Politicians demanding that data from these systems not be encrypted.

PlagueSD says:

This is normal

With most automated car systems, it’s normal to be called through OnStar/Sync/Uconnect system when the airbags deploy. That’s one of the safety features. If you are injured and/or unconscious, emergency services will already be on their way without you needing to call 911.

This is nothing to lose any sleep over.
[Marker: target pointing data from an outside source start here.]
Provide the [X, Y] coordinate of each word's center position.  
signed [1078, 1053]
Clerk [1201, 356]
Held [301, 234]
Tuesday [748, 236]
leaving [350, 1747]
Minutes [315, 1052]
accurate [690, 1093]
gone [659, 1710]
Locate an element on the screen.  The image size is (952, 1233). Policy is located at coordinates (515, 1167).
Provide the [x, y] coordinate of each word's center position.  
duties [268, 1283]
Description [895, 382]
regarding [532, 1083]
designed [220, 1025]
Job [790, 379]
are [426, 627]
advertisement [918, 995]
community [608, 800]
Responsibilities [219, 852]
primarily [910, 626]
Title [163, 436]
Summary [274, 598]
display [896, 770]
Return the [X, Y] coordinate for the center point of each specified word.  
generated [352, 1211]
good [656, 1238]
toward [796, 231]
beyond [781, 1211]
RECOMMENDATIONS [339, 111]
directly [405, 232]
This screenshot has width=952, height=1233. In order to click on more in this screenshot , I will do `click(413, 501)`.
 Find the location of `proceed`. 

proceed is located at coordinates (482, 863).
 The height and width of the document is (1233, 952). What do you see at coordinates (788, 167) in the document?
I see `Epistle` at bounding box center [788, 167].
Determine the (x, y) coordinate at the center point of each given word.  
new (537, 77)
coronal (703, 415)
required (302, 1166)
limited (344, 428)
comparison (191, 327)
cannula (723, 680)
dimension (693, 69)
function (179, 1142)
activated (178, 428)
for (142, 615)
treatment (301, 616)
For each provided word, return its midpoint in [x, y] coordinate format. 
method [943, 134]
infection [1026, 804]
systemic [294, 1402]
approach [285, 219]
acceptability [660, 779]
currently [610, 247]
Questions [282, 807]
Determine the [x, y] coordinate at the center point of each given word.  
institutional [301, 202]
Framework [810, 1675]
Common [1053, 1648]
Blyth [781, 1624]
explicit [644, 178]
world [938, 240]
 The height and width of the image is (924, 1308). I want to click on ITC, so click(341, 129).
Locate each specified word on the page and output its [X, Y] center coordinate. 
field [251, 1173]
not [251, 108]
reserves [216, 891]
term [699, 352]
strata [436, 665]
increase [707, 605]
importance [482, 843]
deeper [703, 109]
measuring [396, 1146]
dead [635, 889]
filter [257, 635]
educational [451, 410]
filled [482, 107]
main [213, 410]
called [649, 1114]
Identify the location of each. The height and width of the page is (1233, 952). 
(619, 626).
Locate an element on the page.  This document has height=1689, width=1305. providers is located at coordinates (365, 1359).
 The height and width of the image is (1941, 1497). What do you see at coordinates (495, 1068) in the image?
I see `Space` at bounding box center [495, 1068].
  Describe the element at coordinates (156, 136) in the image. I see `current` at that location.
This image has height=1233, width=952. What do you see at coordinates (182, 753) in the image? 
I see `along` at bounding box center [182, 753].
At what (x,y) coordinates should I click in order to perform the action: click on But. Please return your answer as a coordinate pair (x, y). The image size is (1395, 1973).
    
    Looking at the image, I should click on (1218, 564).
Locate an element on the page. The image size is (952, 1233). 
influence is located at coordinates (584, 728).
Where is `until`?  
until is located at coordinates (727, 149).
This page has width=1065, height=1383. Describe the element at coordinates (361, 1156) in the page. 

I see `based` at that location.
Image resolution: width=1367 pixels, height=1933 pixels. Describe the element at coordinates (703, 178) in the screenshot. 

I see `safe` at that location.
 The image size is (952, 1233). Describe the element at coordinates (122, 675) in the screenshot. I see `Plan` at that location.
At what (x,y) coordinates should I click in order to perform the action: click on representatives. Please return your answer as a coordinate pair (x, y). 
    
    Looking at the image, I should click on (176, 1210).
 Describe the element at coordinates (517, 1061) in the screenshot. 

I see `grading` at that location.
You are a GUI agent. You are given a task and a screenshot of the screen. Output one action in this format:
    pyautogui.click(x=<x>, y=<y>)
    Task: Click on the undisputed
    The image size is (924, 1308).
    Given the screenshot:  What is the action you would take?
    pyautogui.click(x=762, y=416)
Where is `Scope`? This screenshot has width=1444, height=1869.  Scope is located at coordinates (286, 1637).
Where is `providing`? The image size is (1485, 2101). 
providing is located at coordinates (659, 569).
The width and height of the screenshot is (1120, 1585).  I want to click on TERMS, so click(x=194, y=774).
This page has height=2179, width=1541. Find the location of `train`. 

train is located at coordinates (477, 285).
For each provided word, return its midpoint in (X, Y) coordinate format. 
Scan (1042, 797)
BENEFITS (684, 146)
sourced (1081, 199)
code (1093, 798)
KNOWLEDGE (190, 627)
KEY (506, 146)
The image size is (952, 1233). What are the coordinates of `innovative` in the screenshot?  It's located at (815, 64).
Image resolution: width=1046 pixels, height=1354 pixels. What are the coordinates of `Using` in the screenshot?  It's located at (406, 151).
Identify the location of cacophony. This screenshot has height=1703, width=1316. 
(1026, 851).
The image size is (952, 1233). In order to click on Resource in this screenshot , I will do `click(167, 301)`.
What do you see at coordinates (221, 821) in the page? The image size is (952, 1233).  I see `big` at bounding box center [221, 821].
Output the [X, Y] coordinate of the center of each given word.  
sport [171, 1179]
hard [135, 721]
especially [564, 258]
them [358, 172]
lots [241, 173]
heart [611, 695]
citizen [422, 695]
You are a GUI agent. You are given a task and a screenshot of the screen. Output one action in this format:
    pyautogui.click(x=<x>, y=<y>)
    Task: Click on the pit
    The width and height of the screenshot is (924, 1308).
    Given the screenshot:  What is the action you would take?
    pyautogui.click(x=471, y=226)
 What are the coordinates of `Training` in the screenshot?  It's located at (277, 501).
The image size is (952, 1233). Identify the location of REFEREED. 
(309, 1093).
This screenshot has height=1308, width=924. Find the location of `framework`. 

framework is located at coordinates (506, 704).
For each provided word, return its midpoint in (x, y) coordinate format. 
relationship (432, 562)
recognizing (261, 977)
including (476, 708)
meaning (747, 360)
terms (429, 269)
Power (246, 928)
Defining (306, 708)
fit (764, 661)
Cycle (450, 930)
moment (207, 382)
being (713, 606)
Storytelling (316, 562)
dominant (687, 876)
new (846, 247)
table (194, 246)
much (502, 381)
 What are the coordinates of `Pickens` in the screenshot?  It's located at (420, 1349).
I accept this in favor of my life possibly being saved by the automated system if I do end up being in bad accident.

Anonymous Coward says:

Re: Re: Re: This is normal

United States regulations require deployment in crashes at least equivalent in deceleration to a 23 km/h (14 mph) barrier collision, or similarly, striking a parked car of similar size across the full front of each vehicle at about twice the speed

“What You Need to Know About Air Bags, DOT HS 809 575”. Nhtsa.gov. Archived from the original on 28 May 2010. Retrieved 2010-10-17.

Anonymous Coward says:

Re: Re: Hell no...

This is exactly what is so cool about our nanny state today, you could be going about your daily business without any problems – only to be accosted by the do-gooding self righteous who think they should be in control of everything.
Isn’t it awesome? I don’t understand why anyone would not welcome this with open arms and wallet. It is worth every penny – amirite?

Wendy Cockcroft says:

Re: Re: Re: Hell no...

That any elements of a nanny state are believed to be required at all speaks volumes for the people’s willingness to take personal responsibility for their actions. Basically, they don’t, their selfishiness becomes a burden on the rest of us and measures have to be taken. While I’m not a fan of the nanny state at all I see people like this irresponsible bint as being a major cause or excuse for bringing it in. Is it really too much to ask people to be considerate when driving?

Either be prepared to take the consequences of your actions when driving or stay off the damn road! /snark

Cdaragorn (profile) says:

Re: Re: Laws don't take away choice...

Making something a law, even a good law, does not take away the right to choose or make something not a choice.

Is it wrong to hit and run? Of course, but it’s even more wrong to insist that someone should not have the power to choose what they do in a situation. They cannot choose the consequences of their choices, but they can and should have the right to make those choices.

Anonymous Coward says:

Re: Re:

…Why did the car dial 911 directly, instead of the onstar customer call center? House alarms don’t dial 911. Cars shouldn’t either…

Is that in fact what happened? Hard to tell from the article.

As far as alarms calling emergency services: AFAIK that’s illegal by federal law. Both burglar and fire alarms must transmit their signal(s) to a central station; they cannot call an emergency service directly.

Anonymous Coward says:

For those who are confused (I am the first poster), this is the ‘911 Assist’ on the Microsoft Sync system that one often sees in modern Ford cars. When you pair your phone via bluetooth (to call out or play audio), you have the option of setting this to ‘on’ or not. If you don’t, an annoyingly loud warning plays every time you turn on your car. If you do activate it, when the car registers an accident through the computer system, it will automatically bluetooth your phone to call 911.